The frequencies of the fusion genes were calculated using SPSS IBM V.21. The study was conducted according to the guidelines of the Declaration of Helsinki and approved by the Institutional Research and Ethics Committee of the Centro Médico Nacional Siglo XXI (project number: R-2015-785-121). The patients/participants provided their written informed consent to participate in this study.

Results

Demographic and biological characteristics of studied population

We registered 77 patients (<18 years) with confirmed diagnoses of AML in nine public hospitals between January 2019 and June 2021. We found that 64.9% of the patients were male and 35.1% were female, with a median age of 9.4 years (Table 1). The largest age group was children, representing 55.8%, followed by adolescents (35.1%) and infants (9.1%) (Table 1). The mean WBC was 67.96 × 10⁹/L, with a range of 0.76–500 × 10⁹/L. According to the French–American–British (FAB) classification, 29.9% of the patients had the M2 or M4 subtype and 18.2% had M3; together, these three subtypes accounted for 78% of the patients (Table 1). The remaining few patients (n = 11, 14.28%) were classified as M0, M1, M5, and M6 (Table 1).

TABLE 1

Table 1. Characteristics of pediatric patients diagnosed with AML and registered by the MIGICCL between 2019 and 2021.
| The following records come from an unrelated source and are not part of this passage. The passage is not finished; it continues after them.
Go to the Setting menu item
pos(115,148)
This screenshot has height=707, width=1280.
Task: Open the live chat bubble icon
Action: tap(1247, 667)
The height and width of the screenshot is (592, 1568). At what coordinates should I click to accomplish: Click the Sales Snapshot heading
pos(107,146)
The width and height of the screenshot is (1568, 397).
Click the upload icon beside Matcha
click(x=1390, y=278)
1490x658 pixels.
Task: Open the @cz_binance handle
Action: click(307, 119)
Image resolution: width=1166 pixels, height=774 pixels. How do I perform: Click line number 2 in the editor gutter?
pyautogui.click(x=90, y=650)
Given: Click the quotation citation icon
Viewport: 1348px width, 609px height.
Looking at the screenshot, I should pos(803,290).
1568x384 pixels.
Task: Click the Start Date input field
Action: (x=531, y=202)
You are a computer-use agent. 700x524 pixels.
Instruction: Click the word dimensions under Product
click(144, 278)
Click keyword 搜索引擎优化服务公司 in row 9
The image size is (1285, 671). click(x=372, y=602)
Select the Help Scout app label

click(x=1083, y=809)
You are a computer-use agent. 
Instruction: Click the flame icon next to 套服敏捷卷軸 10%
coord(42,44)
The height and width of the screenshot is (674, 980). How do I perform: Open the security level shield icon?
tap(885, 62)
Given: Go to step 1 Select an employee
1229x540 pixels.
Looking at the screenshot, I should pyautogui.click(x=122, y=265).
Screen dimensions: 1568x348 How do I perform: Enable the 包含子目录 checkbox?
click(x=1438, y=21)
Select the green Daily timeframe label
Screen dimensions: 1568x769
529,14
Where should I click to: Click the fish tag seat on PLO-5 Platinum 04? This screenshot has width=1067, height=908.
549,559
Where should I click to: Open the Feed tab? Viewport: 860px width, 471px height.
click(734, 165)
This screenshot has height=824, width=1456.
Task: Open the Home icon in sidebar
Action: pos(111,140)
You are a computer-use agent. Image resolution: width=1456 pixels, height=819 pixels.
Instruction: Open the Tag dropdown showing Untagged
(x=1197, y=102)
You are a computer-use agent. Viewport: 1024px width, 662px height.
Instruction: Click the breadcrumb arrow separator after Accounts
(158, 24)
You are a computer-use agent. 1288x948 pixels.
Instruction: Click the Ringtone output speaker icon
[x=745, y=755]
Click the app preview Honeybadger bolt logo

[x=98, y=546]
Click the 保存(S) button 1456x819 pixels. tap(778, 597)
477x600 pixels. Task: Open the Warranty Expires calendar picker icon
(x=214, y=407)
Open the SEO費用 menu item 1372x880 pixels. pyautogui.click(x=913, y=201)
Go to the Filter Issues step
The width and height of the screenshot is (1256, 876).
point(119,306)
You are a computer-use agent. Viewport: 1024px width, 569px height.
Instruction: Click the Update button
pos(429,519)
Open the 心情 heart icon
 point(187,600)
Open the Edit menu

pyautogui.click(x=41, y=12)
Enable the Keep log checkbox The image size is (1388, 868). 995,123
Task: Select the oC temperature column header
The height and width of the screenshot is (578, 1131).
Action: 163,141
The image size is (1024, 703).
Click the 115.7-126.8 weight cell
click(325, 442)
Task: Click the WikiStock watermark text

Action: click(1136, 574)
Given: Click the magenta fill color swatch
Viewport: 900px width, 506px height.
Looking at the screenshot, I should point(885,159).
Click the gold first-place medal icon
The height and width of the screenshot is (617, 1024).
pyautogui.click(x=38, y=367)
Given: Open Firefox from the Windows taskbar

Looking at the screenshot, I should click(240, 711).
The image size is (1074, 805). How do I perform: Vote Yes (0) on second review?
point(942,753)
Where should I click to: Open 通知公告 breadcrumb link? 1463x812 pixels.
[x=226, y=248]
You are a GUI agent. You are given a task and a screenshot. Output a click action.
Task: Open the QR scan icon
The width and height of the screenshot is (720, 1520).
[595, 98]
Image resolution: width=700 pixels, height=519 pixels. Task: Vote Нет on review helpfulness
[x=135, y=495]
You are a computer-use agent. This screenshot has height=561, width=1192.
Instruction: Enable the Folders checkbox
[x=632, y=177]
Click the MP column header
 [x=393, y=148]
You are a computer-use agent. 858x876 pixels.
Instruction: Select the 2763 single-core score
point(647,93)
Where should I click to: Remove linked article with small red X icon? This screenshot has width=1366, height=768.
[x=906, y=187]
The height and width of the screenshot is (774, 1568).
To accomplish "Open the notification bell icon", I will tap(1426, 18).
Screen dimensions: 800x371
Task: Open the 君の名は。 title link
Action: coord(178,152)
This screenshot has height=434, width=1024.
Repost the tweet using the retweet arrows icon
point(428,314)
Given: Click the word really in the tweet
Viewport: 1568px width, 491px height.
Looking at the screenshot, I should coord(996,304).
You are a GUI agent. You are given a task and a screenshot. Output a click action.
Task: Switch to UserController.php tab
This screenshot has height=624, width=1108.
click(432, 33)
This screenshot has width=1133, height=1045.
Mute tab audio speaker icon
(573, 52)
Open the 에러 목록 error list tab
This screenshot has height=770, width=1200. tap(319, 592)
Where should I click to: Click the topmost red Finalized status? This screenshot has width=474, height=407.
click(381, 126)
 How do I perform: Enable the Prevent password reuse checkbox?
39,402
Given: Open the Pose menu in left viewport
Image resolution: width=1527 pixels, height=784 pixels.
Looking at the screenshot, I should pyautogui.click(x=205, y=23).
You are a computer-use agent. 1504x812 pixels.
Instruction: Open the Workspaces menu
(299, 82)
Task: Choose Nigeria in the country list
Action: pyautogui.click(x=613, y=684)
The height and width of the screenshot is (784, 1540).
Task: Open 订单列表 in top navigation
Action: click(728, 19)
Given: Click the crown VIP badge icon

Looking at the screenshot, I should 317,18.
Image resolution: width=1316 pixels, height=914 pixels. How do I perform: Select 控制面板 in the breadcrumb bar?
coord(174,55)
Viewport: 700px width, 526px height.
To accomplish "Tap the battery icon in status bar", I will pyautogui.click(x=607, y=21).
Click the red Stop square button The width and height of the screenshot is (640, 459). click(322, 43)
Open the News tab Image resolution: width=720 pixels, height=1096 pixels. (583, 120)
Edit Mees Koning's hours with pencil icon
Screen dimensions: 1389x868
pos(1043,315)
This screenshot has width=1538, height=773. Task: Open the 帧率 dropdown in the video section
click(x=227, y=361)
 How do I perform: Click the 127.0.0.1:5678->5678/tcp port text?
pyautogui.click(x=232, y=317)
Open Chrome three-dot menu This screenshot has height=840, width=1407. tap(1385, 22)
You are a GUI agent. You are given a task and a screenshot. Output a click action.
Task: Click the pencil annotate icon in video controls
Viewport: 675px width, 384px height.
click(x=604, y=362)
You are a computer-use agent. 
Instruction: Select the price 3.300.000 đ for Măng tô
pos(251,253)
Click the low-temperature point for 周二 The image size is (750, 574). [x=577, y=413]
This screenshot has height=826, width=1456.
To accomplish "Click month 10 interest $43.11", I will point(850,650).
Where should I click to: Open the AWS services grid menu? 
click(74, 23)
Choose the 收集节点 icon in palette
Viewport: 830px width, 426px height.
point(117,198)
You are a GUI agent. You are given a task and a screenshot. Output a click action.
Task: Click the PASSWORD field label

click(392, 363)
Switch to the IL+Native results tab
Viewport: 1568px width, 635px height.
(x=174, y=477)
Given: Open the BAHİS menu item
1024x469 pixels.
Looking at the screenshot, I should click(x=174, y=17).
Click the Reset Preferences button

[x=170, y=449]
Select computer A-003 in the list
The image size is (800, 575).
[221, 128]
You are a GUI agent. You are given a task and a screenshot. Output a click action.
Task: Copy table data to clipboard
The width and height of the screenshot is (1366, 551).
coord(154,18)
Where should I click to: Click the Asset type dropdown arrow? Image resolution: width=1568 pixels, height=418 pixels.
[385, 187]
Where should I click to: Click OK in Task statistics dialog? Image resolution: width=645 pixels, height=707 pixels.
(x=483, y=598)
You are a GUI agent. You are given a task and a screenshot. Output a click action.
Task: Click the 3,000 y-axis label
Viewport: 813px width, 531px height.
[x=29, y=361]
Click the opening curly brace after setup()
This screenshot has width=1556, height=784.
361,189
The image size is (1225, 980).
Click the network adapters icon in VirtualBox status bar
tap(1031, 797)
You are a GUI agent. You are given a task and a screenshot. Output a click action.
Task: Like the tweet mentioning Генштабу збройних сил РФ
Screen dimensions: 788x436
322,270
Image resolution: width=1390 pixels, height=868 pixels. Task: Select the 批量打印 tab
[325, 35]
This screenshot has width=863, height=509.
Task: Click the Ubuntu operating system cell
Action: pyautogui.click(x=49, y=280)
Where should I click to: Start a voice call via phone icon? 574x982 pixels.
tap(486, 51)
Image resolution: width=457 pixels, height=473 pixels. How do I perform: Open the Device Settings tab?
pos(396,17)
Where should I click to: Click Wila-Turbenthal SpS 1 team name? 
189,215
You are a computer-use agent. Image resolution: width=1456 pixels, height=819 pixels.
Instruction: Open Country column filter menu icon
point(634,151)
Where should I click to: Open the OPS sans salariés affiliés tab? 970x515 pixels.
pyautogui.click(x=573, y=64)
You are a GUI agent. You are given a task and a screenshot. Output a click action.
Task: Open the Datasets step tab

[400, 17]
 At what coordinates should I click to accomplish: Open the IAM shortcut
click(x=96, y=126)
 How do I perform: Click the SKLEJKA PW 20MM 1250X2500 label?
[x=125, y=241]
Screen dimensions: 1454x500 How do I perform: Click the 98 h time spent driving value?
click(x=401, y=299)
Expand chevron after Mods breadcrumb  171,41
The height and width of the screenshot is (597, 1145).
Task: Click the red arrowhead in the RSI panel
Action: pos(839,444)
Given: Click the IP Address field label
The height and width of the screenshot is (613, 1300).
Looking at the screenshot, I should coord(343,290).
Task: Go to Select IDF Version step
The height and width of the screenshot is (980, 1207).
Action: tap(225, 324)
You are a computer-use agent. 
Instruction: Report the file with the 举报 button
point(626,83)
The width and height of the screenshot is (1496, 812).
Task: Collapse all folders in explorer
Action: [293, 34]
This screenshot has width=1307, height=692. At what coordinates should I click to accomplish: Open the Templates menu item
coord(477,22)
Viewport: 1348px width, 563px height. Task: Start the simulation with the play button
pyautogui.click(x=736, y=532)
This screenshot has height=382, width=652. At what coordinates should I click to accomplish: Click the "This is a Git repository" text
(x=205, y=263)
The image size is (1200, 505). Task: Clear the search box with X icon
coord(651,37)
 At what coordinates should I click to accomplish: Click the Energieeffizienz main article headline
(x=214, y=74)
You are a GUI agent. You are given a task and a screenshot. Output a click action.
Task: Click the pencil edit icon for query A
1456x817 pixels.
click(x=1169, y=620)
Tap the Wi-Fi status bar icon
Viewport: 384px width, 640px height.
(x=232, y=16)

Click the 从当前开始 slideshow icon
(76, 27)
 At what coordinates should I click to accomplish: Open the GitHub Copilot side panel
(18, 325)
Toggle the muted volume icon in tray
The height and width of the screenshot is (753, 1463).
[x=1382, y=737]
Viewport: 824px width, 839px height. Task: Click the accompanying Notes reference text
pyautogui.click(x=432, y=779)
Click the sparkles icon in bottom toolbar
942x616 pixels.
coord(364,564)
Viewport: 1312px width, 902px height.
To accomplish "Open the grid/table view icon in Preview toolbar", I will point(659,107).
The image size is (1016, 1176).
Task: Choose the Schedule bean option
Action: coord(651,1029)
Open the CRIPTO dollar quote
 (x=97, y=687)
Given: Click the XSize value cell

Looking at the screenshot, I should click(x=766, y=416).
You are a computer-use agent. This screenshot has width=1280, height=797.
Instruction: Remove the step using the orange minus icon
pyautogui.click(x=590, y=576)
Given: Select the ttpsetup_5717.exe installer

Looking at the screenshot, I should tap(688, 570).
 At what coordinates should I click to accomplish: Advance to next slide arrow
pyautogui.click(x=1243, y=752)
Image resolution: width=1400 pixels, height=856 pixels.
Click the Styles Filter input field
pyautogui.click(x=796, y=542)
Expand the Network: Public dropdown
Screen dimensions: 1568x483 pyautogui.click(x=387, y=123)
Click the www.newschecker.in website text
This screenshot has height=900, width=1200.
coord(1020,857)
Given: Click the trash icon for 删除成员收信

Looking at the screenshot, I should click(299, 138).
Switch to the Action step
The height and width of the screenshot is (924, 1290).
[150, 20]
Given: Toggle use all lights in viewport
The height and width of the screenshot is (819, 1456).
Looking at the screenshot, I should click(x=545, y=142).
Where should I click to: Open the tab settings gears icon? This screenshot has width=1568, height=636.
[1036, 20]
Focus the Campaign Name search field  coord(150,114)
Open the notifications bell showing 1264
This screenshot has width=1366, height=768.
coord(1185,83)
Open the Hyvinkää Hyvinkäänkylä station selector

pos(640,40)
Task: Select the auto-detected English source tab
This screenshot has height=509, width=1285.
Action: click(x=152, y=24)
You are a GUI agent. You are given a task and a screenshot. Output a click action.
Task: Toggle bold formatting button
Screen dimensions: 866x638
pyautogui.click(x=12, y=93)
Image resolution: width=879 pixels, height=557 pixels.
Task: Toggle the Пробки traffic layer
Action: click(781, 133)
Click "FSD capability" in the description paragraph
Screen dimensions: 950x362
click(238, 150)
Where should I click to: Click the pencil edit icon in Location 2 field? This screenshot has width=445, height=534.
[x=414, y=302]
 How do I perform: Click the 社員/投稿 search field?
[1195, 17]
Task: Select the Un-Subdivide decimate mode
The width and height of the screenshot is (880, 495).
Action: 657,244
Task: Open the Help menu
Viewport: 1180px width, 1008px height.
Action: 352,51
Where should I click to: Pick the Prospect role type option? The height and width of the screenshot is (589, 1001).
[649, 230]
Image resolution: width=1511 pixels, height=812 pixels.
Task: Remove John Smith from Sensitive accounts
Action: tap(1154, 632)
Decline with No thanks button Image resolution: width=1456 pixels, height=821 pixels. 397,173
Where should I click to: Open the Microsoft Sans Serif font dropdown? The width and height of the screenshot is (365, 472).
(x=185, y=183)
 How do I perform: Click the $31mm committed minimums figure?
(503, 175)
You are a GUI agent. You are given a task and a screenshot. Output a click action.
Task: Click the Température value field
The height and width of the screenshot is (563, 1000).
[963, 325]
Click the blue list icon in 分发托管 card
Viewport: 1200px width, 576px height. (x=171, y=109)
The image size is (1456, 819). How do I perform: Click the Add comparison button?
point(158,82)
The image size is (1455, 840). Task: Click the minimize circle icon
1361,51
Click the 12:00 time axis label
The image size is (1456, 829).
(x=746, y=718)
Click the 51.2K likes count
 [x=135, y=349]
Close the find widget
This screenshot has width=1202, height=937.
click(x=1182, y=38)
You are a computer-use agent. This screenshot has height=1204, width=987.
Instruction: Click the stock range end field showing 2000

Frequencies of fusion genes in child population with AML

The analyzed fusion genes showed a prevalence of 50.7% in our pediatric population (Table 2). AML1-ETO was the most frequent, with 22.1%, and was prevalent in the M2 subtype (39.2%) (Table 2). PML-RARA and CBFB-MYH11 had the second and third frequency positions, with 20.8% and 5.2%, respectively (Table 2). PML-RARA showed the highest prevalence in M3 (85.7%) and CBFB-MYH11 in M4 (8.7%) (Table 2). BCR-ABL1^p210 was detected with a frequency of 2.6% and was prevalent in M2 (4.3%) and M4 (4.3%), while MLL-AF9 was not detected (Table 2). We did not detect the coexistence of fusion genes.

TABLE 2

Table 2. Fusion gene frequencies and FAB subtypes of pediatric patients with AML.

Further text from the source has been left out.